PASSAGE SHOWN>

[Pacemaker] Why "order o inf: VIP A B" starts VIP, A and B simultaneously ?

Fri Jun 27 01:43:56 EDT 2014

On 25 Jun 2014, at 7:36 pm, Sékine Coulibaly <scoulibaly at gmail.com> wrote:

> Hi all,
> 
> My setup is as follows : RedHat 6.3 (yes, I know,this is quite old) , Pacemaker 1.1.7, Corosync 1.4.1.
> 
> I noticed something that is strange because since it doesn't complies with what I read (and understood) from the following ressources :
> 1. http://crmsh.nongnu.org/crm.8.html#cmdhelp_configure_order
> 2. http://doc.opensuse.org/products/draft/SLE-HA/SLE-ha-guide_sd_draft/cha.ha.manual_config.html
> 
> 
> The strange behaviour I experience is related to ordering.
> Let's have this very basic case :
> 
> One zookeeper process, and one PostgreSQL master. I want them to run alltogether on the master node. Since they bind on the VIP IP, I want the VIP to be started before ZK and PostgreSQL.
> So I setup :
> 
> primitive VIP73 ocf:heartbeat:IPaddr2 \
>         params ip="192.168.73.222" broadcast="192.168.73.255" nic="eth1" cidr_netmask="24" iflabel="VIP73" \
>         op monitor interval="10s" timeout="20s"

DATA SHOWN>

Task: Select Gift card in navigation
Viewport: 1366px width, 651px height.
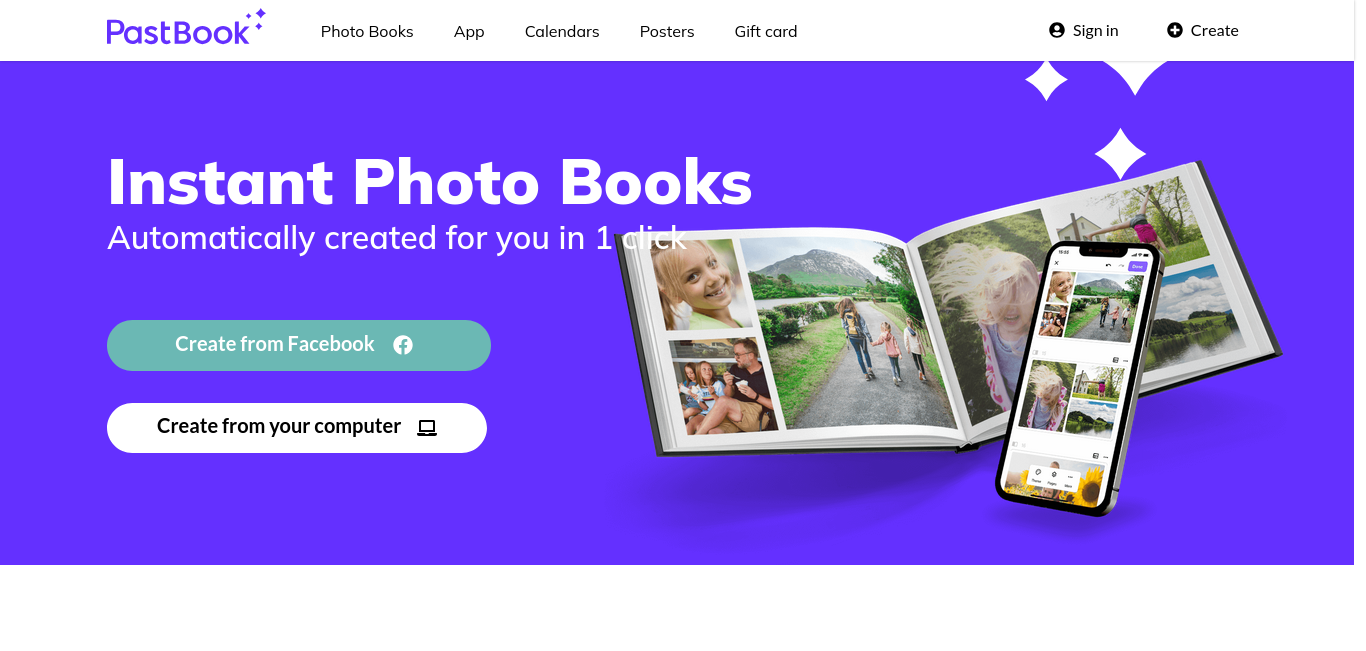Action: 766,31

GOAL> Extend the Pacemaker mailing-list post about the VIP ordering constraint, starting right after its final line.

RESULT>
> 
> primitive POSTGRESQL ocf:custom:postgresql \
>         params repmgr_conf="/var/lib/pgsql/repmgr/repmgr.conf" pgctl="/usr/pgsql-9.2/bin/pg_ctl" pgdata="/opt/custom/pgdata" \
>         op start interval="0" timeout="90s" \
>         op stop interval="0" timeout="60s" \
>         op promote interval="0" timeout="120s" \
>         op monitor interval="53s" role="Master" \
>         op monitor interval="60s" role="Slave"
> 
> primitive ZK ocf:custom:zookeeper \
>         op monitor interval="5s" timeout="10s" \
>         op start interval="0" timeout="10s" \
>         op stop interval="0" timeout="10s"
> 
> ms MS_POSTGRESQL POSTGRESQL \
>         meta clone-max="2" target-role="Started" resource-stickiness="100" notify="true"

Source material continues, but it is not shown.